Chen Xiwen, deputy director of the Central Rural Work Leading Group, said some local governments removed farmers from rural areas, citing urbanization as the reason, without the approval of the Ministry of Land and Resources, and the situation was "severe", the Beijing News reported.

In 2004, the Chinese government first considered the idea of encouraging farmers to change their housing land into farming land and moving to an urban area in order to increase the amount of land available for agriculture.

The land ministry enacted regulations to enable this practice in 2005 and pilot projects were carried out across China in 2006.

However, Chen said all the regulations had emphasized that this practice was only allowed in certain remote regions designated by the ministry, but some local government departments sold the housing land to developers to make money.

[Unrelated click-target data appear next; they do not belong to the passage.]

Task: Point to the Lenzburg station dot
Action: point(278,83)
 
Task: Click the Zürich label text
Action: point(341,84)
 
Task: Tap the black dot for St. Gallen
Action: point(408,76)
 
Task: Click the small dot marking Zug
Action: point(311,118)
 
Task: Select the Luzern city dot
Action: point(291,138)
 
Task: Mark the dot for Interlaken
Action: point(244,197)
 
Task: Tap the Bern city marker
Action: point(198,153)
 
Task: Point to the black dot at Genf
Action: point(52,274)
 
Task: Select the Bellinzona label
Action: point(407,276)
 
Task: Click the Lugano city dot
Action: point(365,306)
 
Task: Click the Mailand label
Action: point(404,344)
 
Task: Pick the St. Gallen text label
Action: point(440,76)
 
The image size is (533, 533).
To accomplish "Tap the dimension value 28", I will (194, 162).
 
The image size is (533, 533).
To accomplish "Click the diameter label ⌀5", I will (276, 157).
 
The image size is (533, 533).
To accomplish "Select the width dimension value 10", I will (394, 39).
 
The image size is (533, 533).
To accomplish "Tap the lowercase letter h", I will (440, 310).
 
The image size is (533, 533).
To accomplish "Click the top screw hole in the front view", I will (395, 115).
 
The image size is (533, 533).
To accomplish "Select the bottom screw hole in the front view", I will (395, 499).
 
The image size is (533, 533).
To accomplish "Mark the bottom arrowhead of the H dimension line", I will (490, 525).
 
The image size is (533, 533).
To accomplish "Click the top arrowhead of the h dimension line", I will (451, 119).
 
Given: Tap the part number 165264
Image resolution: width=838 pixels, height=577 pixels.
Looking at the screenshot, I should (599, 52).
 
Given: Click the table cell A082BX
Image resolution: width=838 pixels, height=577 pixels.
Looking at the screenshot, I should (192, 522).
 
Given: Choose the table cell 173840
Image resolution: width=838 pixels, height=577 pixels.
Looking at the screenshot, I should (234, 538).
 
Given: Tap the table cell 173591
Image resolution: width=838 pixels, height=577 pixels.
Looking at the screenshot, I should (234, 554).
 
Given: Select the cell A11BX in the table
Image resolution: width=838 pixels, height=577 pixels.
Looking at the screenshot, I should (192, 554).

The Hebei land bureau recently announced its plan to increase the amount of construction land in rural areas by 33,400 hectares by 2012, although it was given a quota of only 800 hectares by the ministry, the Hebei Daily reported on Wednesday.

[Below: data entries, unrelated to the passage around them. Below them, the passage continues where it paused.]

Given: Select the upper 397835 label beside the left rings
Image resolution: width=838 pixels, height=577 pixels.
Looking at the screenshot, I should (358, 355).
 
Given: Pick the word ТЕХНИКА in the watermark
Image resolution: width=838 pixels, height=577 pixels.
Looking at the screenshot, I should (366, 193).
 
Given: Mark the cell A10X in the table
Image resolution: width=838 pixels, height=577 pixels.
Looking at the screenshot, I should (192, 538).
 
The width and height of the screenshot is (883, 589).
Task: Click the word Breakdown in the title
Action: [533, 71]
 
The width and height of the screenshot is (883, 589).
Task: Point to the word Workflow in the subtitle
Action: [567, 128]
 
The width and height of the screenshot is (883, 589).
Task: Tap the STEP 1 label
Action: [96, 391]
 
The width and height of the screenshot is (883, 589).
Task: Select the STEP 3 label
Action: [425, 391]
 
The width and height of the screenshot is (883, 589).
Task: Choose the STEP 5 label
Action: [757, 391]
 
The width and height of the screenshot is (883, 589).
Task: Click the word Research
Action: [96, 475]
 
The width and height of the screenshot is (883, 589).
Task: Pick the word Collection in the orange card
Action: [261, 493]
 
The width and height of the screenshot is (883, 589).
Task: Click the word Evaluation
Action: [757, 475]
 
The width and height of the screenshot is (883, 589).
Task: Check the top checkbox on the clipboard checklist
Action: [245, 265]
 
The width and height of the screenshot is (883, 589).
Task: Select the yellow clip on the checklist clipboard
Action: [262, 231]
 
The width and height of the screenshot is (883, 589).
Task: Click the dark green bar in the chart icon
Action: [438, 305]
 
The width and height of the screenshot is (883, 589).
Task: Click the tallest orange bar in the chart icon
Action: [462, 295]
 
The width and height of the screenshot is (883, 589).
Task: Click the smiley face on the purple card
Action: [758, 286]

Similar practices had also been reported in Shandong, Zhejiang, Hubei and Hunan provinces.

"It's nothing new that some local governments remove farmers from their housing land, paying them low compensation, then sell the land to real estate developers at high prices. Actually it has become an important source of revenue in many places," said Tong Zhihui, a rural development expert at Renmin University of China.

Some farmers cannot find jobs in cities that are far from their farmland. As well, they have lost their best means of support, Tong said.

A Hebei villager, who refused to give his name, said the government paid him less than 600 yuan ($90) compensation for one square meter when taking over his housing site, but he had to pay 800 yuan per sq m if he wanted to by a new home.

Wang Chunguang, a social mobility researcher at the Chinese Academy of Social Sciences, said that many farmers could not protect their rights because they were too poor to afford the cost of a lawsuit, and that this explained why so many people appealed to higher authorities for help.